Political activist Kim Dotcom
Political activist Kim Dotcom is no stranger to controversy.Featured image credit: Simon WattsGetty Images

Twitter Password Hack Really About A NSA Spying Leak Or Just A Coincidence?

The timing of the announcement of the Twitter password hack just happens to coincide with the news that Apple, Facebook, Google, Microsoft, and other tech giants are fighting back against new proposals by the U.S. government to allow NSA spying. The companies were being asked to engineer security and encryption vulnerabilities into future devices and services in order to give backdoor access to law enforcement agencies.

What’s more, in early 2018, Twitter senior network security engineer Clay Haynes was caught on video talking about how Twitter passwords were being made available to law enforcement agencies.

“I can tell you who exactly logged in from where, what username and password, when they changed their password. It’s very, very dangerous. Also, very, very, very creepy. Big Brother-ish,” said Haynes.

If user passwords were being stored as hashes as Twitter officially claims, then how could a Twitter employee like Haynes know anyone’s password? It’s questions like these that led Kim Dotcom to “suggest this wasn’t an error but a deliberate effort to provide your passwords to US Govt agencies.” Kim Dotcom seems to believe that Twitter was hoping to avoid publicly admitting that they were allowing U.S. government spying but for some unknown reason, Twitter was forced to reveal the security vulnerability.

“We can only speculate why Twitter proactively admitted that they stored user passwords in clear text,” Kim Dotcom wrote. “A threat from a former employee? A pending lawsuit? Another imminent NSA leak? We don’t know, yet. What we can all agree on is that this wasn’t an ‘error’ or an honest mistake.”

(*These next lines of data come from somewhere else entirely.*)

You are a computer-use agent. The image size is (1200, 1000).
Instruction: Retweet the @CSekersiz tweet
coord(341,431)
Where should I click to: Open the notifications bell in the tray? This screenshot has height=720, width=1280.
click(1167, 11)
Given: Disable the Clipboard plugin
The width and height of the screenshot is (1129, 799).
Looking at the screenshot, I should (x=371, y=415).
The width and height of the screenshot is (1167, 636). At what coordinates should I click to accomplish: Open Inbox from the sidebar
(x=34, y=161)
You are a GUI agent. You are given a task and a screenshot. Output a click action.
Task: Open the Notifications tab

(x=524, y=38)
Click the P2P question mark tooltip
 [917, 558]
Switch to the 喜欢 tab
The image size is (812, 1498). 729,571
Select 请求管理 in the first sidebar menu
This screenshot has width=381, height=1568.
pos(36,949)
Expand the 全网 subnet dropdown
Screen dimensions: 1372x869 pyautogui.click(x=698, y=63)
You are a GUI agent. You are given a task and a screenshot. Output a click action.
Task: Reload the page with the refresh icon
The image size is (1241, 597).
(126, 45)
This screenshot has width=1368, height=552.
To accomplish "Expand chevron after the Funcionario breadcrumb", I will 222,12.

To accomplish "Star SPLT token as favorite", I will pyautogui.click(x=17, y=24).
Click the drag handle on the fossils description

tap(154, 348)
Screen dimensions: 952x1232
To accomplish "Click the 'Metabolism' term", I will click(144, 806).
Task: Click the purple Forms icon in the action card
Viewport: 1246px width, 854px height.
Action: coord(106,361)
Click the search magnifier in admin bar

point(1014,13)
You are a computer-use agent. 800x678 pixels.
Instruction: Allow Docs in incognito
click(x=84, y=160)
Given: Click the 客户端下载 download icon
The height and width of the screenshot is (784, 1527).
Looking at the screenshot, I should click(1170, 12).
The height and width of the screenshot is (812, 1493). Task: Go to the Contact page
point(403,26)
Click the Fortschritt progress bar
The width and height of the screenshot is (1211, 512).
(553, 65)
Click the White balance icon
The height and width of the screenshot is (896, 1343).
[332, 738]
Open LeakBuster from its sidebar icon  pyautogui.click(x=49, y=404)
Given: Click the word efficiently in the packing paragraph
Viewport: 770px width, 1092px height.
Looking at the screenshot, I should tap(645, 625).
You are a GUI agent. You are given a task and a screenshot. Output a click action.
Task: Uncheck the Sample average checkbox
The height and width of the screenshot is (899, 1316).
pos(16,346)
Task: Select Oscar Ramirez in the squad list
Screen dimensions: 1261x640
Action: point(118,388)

Based on Kim Dotcom’s belief, Twitter allegedly announced the password “bug” publicly, closed the backdoor access to the NSA and other agencies, and urged all their users to change their passwords. On that basis, Kim Dotcom says he is seeking “a reputable US law firm to bring a class action case against Twitter for deliberately misleading users about password security.” The stated goal of the Twitter lawsuit is to have Twitter’s “management questioned under oath about misleading users by telling them that their passwords were encrypted while deliberately storing them in plain text and probably providing them unlawfully to US Govt agencies.”